[throwaway290]

> A sane system should not be compromised no matter where the executable is from.

So, you're saying a sane system should not run arbitrary code I tell it to run? Which is different from iOS security model how?

(If not, please explain how your hypothetical magic OS resists compromise without limiting instructions it would execute)

[kaba0]

You are running code on your CPU in ring 0 all the time? No. The same way a sandbox gives a whitelist approach to security — this app by default should have no filesystem access. It does want to open a file — ask the user whether it should be able to or not.

Security is upheld, user control is given, everyone is happy.

[throwaway290]

Well if we are talking sandboxing, Windows has it and this malware specifically has sandbox escape functionality for that purpose.

[kaba0]

What kind of sandbox does Windows have? All I could find was about a pro/enterprise feature but even that has to be explicitly started and I doubt minecraft users used that.

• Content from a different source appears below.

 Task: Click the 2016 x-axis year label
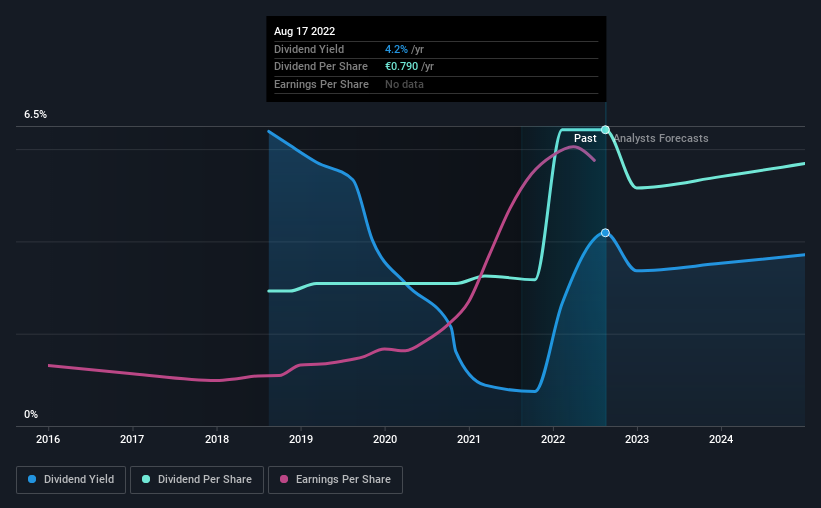(x=48, y=439)
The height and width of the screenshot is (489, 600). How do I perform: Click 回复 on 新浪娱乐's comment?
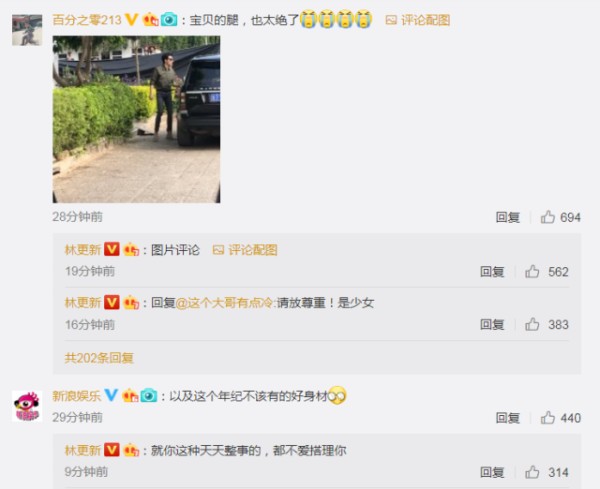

Not having admin rights is almost uselessly crude as a “sandbox”.

[andersa]

There is the one called "windows sandbox" but it's not persistent making it useless.

More recently, I've been following https://github.com/microsoft/win32-app-isolation which seems incredibly interesting! If they can pull it off, we will have mobile-os like security on windows, finally, after all these years.

It has been my #1 feature request for windows for so long... I almost can't believe it's actually happening.

[throwaway290]

Idk https://news.ycombinator.com/item?id=36238459